Information given:
────
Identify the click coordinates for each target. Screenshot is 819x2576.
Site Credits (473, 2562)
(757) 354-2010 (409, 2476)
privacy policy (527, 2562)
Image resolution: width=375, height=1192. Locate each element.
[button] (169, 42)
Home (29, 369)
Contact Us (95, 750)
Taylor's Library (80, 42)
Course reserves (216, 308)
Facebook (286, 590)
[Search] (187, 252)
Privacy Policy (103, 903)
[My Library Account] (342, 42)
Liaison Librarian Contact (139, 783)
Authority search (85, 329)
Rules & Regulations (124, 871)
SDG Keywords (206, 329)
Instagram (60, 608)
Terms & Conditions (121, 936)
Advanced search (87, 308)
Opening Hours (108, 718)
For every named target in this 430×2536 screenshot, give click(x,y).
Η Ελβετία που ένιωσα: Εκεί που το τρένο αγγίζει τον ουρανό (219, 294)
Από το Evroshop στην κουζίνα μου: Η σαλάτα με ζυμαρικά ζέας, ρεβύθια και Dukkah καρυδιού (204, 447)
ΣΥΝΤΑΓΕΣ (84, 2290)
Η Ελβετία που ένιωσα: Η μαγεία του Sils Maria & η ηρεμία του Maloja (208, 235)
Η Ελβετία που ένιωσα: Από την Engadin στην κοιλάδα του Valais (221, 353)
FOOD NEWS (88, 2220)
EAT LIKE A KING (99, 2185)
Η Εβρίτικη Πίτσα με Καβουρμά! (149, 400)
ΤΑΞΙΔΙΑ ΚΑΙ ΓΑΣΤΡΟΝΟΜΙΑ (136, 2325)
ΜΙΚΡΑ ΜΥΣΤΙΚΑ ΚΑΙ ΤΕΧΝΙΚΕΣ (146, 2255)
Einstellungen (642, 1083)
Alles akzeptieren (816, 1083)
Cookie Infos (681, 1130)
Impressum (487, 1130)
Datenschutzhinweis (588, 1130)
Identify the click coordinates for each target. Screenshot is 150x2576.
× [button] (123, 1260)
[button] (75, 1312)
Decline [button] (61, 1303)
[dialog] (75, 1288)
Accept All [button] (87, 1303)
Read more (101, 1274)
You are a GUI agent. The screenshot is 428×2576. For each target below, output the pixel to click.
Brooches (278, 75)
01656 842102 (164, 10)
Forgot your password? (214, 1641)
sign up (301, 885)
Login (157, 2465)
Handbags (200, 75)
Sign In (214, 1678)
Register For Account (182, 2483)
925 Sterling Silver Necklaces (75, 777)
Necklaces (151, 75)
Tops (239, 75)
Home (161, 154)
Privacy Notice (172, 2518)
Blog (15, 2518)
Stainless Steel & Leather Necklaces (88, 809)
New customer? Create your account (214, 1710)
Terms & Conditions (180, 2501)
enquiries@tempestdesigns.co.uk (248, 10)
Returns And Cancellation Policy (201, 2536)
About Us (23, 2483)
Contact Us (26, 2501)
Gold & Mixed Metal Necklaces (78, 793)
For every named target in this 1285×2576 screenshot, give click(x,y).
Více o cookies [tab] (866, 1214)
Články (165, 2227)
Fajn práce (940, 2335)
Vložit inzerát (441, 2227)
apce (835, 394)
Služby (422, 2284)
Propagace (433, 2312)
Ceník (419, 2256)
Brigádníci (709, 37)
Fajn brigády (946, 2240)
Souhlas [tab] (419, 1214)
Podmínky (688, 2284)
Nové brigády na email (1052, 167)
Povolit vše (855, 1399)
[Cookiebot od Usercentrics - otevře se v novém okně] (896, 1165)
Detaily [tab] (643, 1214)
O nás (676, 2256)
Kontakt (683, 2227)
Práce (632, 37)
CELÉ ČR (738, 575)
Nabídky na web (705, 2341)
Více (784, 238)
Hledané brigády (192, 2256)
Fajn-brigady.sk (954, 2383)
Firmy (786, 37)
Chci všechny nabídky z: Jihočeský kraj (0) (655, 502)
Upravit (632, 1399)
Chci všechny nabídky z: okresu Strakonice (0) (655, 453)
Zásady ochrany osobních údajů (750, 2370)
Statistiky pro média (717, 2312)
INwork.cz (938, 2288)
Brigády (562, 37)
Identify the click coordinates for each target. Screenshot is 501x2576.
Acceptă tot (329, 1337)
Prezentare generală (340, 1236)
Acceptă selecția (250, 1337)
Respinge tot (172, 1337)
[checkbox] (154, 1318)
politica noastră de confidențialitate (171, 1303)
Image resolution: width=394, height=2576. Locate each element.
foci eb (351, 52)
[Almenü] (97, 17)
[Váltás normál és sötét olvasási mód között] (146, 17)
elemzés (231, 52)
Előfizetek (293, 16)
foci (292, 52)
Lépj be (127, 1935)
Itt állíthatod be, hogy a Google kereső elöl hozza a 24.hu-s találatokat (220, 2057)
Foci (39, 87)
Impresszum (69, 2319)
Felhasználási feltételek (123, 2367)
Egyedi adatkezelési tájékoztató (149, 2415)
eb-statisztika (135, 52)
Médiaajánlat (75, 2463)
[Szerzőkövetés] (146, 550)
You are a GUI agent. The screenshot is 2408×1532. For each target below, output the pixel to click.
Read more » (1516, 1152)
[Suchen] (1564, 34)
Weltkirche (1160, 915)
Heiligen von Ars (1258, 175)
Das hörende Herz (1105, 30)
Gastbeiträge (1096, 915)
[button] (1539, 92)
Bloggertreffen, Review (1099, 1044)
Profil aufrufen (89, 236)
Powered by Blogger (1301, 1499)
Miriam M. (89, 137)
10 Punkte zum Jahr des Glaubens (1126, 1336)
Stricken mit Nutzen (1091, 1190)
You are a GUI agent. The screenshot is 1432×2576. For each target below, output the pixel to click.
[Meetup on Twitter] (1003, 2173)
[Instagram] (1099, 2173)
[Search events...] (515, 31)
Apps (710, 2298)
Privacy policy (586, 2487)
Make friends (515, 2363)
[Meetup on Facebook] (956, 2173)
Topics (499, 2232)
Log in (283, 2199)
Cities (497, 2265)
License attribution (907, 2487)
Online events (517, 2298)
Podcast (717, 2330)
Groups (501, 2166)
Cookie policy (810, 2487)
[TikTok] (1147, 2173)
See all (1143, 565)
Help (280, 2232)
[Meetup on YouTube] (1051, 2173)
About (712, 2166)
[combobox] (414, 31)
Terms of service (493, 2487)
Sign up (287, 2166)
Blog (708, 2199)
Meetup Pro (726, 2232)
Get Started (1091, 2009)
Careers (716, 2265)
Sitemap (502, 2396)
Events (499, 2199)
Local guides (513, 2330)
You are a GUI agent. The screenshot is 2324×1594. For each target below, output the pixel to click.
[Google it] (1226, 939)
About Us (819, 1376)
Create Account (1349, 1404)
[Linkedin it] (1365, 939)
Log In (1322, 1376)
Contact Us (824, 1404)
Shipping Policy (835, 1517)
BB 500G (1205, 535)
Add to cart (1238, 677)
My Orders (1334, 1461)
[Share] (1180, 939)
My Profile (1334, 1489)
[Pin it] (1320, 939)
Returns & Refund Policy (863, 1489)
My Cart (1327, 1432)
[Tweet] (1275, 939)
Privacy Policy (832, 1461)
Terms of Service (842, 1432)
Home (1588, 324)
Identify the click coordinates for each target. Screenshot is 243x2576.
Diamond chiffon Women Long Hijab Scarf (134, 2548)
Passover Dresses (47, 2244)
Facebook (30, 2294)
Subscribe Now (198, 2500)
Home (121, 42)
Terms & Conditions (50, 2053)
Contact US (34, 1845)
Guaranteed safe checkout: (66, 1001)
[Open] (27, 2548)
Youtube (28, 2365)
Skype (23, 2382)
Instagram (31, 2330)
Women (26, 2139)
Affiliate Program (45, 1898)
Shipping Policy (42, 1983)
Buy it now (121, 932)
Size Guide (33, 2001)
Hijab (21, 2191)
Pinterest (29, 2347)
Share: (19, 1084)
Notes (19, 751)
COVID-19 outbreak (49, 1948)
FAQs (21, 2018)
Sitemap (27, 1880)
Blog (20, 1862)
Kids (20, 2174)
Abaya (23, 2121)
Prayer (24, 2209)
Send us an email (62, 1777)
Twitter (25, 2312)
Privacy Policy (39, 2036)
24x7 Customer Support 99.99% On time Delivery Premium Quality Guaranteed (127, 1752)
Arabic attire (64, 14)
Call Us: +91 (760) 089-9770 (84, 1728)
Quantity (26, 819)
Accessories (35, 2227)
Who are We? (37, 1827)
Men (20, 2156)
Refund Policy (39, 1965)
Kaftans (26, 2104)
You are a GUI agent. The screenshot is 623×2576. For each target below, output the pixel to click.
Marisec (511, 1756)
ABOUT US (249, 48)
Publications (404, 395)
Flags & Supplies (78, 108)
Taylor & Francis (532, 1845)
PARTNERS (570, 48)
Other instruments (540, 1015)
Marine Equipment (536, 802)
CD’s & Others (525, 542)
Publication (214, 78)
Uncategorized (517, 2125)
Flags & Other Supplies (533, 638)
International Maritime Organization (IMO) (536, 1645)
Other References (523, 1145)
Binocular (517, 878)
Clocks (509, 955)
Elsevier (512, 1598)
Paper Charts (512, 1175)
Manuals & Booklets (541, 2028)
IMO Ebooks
────
Task item:
The reply should hold only the lines of the listing above starting at the line containing "Sign up (287, 2166)" and ending at the line containing "Local guides (513, 2330)", exactly as written.

Solution to the exercise:
Sign up (287, 2166)
Blog (708, 2199)
Meetup Pro (726, 2232)
Get Started (1091, 2009)
Careers (716, 2265)
Sitemap (502, 2396)
Events (499, 2199)
Local guides (513, 2330)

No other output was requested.